Le tribunal a considéré que la demande de nullité ou résolution du contrat de vente est recevable à l’encontre du vendeur placé en liquidation judiciaire et que la créance de restitution découlant de l’annulation du contrat naît au jour du prononcé de l’annulation Mme [N] n’avait donc pas d’obligation de déclarer ses créances de ce chef.

Il a estimé que les demandes de condamnation de la société Ic Groupe à payer des sommes d’argent à Mme [N] sont prohibées par l’article L. 622-21 du Code de commerce qui pose le principe de l’interdiction des poursuites, outre que Mme [N] n’établit pas avoir déclaré ses créances.

Il a considéré que la demande de condamnation formée par la Sa Franfinance à l’encontre de la société Ic groupe constitue un appel en garantie au cas de restitution du montant du prêt mais que la société Franfinance ne prouve pas que le courrier adressé à la Selas Alliance pour une créance de 4 798 200 euros a été expédié et réceptionné par le liquidateur.
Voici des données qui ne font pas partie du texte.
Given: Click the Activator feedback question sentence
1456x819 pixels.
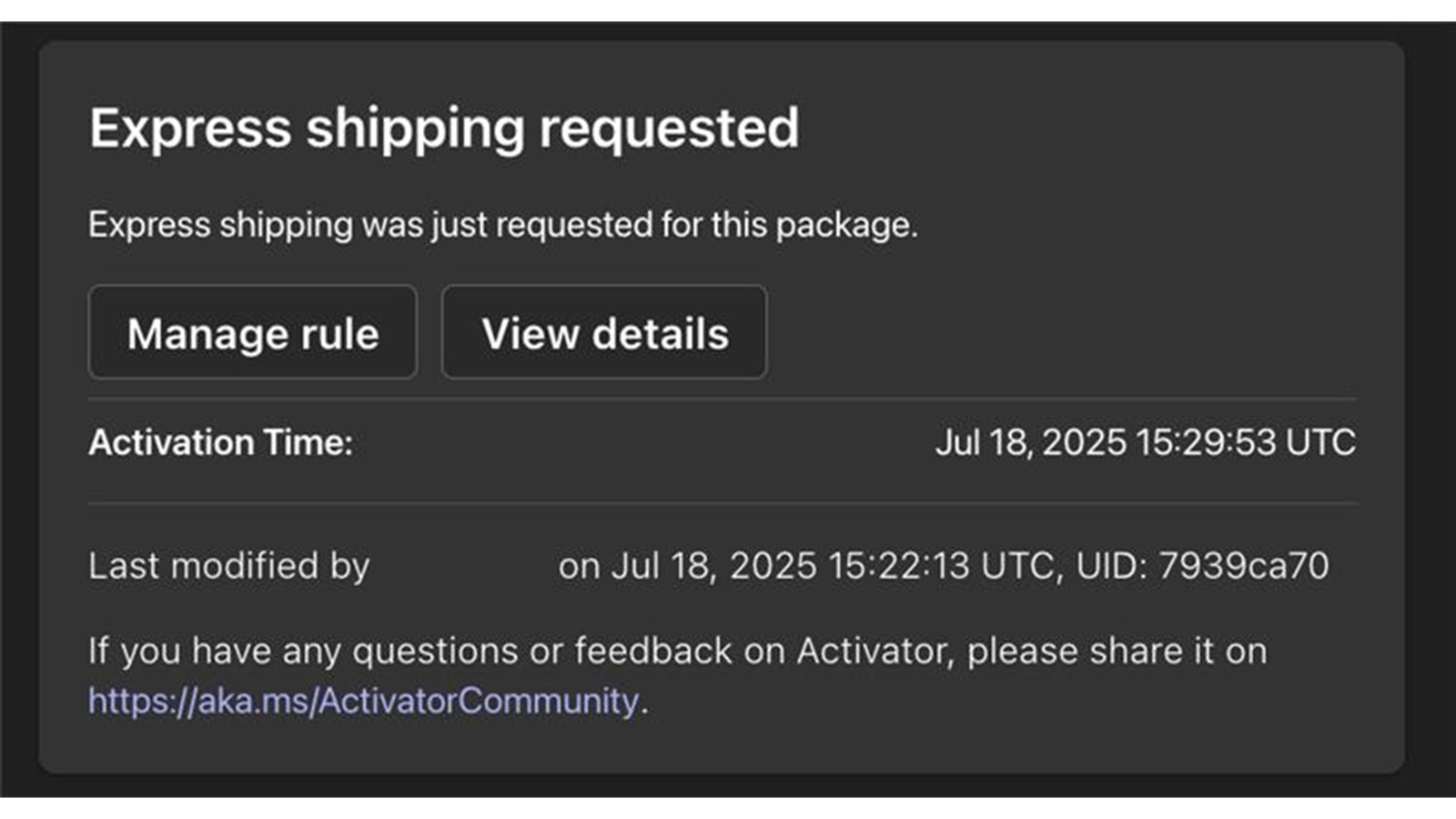Looking at the screenshot, I should [x=677, y=650].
Il a donc jugé que les demandes étaient irrecevables faute d’avoir poursuivi la procédure de déclaration des créances et de justifier d’une ordonnance du juge commissaire.

Le tribunal a estimé que le bon de commande ne respectait pas les dispositions du code de la consommation faute de préciser la marque et les caractéristiques des biens et services, leur prix unitaire et en considération d’un délai de livraison imprécis et d’un bordereau de rétractation non conforme.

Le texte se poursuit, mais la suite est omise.